My teaching lives at the intersection of history, technology, and what we know about how students learn in the humanities. Over the past decade much of my undergraduate teaching has shifted to focus on giving my students the practical tools they need to translate their learning about the past into marketable job skills beyond the obvious choices available to the average history major. Courses I teach most regularly include Historical Methods, Nationalism in Eastern Europe, The Digital Past (a university general education course), the capstone seminar for history majors, and Teaching History in the Digital Age, which is part of our online graduate certificate in Digital Public Humanities.
Among the awards I’ve received for my teaching innovation are:
The State Council for Higher Education’s Outstanding Faculty Awards are the Commonwealth’s highest honor for faculty at Virginia’s public and private colleges and universities. These awards recognize superior accomplishments in teaching, research, and public service. I was the inaugural winner in the Teaching With Technology category in 2005.
In 1999, I was one of eight historians chosen by the Carnegie Foundation for the Advancement of Teaching to be a Pew National Fellow.

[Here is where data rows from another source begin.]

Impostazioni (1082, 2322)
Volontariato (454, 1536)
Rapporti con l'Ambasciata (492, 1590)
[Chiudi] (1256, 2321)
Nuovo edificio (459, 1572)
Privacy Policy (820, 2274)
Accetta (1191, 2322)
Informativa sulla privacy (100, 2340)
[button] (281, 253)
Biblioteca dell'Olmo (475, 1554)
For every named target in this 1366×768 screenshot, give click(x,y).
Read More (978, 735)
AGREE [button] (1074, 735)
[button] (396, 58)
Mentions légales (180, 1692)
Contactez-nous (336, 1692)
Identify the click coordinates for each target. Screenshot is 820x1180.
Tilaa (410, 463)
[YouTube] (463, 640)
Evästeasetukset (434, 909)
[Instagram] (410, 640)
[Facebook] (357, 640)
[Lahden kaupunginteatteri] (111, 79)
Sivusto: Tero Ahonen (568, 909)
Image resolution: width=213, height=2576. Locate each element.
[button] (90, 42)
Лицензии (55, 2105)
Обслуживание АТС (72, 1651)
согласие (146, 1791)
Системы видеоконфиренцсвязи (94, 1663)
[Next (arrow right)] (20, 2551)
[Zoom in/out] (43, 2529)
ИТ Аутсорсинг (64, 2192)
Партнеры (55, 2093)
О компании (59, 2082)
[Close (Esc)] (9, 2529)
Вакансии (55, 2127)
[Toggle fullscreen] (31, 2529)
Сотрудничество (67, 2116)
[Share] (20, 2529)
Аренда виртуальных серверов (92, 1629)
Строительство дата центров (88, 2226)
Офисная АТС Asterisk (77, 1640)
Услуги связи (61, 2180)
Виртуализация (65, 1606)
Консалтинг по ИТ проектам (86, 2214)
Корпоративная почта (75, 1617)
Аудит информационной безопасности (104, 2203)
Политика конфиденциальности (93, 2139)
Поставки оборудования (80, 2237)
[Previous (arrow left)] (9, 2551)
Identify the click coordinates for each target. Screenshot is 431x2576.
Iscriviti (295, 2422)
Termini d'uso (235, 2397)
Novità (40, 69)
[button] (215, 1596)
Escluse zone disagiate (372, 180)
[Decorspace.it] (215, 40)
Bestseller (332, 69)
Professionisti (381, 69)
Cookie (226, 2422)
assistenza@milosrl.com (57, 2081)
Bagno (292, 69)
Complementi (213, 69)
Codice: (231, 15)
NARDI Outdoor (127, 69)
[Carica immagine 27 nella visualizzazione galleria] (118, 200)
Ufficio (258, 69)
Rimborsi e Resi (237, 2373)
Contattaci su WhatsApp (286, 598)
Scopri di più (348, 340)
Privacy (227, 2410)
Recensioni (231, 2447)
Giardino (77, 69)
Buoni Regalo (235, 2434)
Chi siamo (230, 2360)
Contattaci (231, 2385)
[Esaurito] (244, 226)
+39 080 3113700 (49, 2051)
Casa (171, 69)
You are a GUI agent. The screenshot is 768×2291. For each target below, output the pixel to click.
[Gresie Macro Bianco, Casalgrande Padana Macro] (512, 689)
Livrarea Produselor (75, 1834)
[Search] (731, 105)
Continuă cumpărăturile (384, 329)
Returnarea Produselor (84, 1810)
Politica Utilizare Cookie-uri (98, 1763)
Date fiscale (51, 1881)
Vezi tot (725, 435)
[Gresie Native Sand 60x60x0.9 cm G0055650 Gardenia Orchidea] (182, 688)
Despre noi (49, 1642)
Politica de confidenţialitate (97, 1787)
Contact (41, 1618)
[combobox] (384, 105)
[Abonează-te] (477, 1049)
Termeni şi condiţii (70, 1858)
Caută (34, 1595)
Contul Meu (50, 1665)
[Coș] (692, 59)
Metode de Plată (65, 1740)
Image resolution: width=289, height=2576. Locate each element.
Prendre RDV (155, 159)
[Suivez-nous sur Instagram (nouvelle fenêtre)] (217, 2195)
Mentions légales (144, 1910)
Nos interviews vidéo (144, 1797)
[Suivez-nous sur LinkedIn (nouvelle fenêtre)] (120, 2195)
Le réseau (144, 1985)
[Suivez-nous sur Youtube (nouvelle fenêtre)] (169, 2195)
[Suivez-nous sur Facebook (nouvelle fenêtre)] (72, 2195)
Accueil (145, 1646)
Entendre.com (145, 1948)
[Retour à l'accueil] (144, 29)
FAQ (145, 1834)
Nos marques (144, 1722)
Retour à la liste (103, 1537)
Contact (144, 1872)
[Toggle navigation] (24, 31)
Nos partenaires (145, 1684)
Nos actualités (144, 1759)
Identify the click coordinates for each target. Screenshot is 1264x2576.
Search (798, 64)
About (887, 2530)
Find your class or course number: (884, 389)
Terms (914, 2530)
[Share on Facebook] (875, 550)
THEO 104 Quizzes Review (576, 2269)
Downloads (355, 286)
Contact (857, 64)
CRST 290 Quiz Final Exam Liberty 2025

This award launched me on the path of a career-long engagement with the scholarship of teaching and learning, an engagement that has transformed both my teaching and scholarship and resulted in a book and numerous articles on teaching and learning in history.
Outstanding teaching is an integral part of George Mason’s mission and the University’s Teaching Excellence Awards are both institutional recognition and a monetary acknowledgement of the significant work that faculty members devote to course planning and preparation; curriculum development; and innovative teaching, advising, and undergraduate and graduate mentoring. I won the Mason Teaching Excellence Award in 2005 for my work in improving general education at the university.